Involvement of the uterus was observed intraoperatively in one patient and direct extension from the bladder dome was confirmed. CT or clinical examination showed no suspicion of involvement preoperatively. This percentage (1.9%) is small and again due to the low stage disease in the majority of patients. Benign pathology was observed in six patients and involved in all cases the uterus (11.5%).

When lymph nodes are grossly involved prognosis is grim and organ preservation surgery has no meaning. Metastasis to the internal genitalia through the lymphatic vessels is rather unusual despite the fact that the urethra, bladder, and internal genitalia share common lymphatic drainage both to the internal and external inguinal nodes. Retrograde lymphatic seeding of tumor can be possible only due to lymphatic blockage of diseased lymph nodes.
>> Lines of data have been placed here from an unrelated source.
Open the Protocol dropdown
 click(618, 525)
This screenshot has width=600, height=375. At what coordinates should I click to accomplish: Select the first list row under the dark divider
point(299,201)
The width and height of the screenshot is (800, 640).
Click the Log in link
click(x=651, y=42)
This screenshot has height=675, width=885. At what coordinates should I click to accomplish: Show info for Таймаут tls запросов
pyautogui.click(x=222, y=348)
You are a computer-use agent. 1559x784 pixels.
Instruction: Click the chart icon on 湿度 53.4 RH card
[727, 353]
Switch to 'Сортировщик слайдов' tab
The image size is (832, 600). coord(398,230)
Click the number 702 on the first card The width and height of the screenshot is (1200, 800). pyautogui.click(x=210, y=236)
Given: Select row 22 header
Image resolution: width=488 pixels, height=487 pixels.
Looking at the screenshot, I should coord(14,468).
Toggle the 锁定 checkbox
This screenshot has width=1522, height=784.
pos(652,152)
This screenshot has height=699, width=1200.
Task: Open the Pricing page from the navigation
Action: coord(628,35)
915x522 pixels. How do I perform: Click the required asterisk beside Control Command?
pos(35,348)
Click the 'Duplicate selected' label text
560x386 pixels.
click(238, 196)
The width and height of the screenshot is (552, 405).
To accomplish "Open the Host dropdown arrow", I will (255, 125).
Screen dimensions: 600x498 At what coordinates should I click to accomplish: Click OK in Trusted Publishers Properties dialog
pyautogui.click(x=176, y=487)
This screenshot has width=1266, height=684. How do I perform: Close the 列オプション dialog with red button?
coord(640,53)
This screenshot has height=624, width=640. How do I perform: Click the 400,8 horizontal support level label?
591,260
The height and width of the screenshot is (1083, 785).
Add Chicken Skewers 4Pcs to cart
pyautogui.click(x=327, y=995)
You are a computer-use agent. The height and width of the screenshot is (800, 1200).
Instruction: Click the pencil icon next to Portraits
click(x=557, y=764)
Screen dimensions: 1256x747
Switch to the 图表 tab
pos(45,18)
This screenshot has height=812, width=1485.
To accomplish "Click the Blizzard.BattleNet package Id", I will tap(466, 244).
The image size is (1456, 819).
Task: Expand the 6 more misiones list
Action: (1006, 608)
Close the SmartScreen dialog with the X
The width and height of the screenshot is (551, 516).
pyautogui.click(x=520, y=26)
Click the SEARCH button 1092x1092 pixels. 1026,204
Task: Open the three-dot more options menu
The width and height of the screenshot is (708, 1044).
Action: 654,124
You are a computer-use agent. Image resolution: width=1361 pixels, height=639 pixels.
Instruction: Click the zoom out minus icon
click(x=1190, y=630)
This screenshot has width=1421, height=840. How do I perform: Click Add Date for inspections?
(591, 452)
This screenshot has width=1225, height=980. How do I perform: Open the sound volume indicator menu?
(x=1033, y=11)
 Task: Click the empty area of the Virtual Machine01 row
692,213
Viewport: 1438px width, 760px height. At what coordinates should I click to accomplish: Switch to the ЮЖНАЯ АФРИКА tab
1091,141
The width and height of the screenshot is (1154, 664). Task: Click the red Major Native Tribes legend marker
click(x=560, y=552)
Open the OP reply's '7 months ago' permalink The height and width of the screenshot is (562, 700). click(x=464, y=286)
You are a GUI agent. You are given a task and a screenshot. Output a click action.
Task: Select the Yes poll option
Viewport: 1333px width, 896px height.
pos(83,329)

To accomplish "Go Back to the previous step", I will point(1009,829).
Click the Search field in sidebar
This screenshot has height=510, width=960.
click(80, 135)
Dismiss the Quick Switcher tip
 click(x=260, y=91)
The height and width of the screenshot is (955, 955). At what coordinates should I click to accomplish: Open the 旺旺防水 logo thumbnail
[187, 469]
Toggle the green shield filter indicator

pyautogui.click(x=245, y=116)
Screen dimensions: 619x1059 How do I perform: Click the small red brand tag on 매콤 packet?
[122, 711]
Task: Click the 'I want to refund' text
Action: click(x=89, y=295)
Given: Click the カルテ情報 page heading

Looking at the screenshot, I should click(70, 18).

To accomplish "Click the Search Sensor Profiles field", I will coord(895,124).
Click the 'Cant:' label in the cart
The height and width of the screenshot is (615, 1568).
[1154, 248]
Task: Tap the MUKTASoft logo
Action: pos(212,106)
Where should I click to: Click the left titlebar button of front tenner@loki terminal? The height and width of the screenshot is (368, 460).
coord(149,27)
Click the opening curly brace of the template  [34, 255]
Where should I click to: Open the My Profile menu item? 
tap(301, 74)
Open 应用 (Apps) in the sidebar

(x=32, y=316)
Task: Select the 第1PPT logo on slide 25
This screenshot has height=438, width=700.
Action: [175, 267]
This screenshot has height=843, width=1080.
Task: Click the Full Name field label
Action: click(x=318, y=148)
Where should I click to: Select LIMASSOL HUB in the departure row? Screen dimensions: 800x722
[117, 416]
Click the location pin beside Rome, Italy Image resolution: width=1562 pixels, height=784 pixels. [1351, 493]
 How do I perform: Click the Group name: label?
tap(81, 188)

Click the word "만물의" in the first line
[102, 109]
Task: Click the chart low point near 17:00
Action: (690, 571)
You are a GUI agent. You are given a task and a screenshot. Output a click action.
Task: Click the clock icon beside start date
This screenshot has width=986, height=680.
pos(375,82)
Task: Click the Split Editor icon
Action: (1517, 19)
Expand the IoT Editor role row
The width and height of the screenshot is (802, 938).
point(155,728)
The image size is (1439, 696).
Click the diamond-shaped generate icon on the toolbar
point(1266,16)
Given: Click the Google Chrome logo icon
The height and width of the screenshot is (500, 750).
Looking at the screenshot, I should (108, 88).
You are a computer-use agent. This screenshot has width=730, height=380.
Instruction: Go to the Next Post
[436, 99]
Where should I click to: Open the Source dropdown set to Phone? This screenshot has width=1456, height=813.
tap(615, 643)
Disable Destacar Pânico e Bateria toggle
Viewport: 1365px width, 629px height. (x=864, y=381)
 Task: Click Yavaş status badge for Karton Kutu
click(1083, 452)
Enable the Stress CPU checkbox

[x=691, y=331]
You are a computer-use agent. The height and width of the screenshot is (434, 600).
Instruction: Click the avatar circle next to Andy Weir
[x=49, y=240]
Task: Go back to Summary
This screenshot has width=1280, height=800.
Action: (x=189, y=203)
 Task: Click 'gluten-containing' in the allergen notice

In our five patients with positive lymph nodes only one had extension to the vagina and cervix, possibly because all positive nodes had only microscopic tumor involvement.

Overall studies on female cystectomy specimens revealed that internal genitalia were rarely the site of cancer spread. Stein et al. [7] found 10.4% of such involvement with involvement of the vagina, uterus, and ovaries, 5.2%, 3.9%, and 1.3% respectively. These rates are slightly higher than ours but their study group comprised patients with more advanced disease. Chang et al. [8] presented lower overall rates (7.5%) and involvement included in all cases the uterus, but non-TCC tumors were not excluded and only 60% of the total study group had the uterus in place.

Unsuspected internal genitalia involvement after radical cystectomy for TCC tumors of the bladder is rare (5.8%) in clinically organ-confined disease and occurs mainly by direct extension from the bladder. Preoperative risk factors could not be identified although all involved genitalia were seen in tumors of the bladder dome and base. Therefore large multi-institutional studies are needed in order to identify preoperative risk factors for internal genitalia involvement in females with bladder cancer.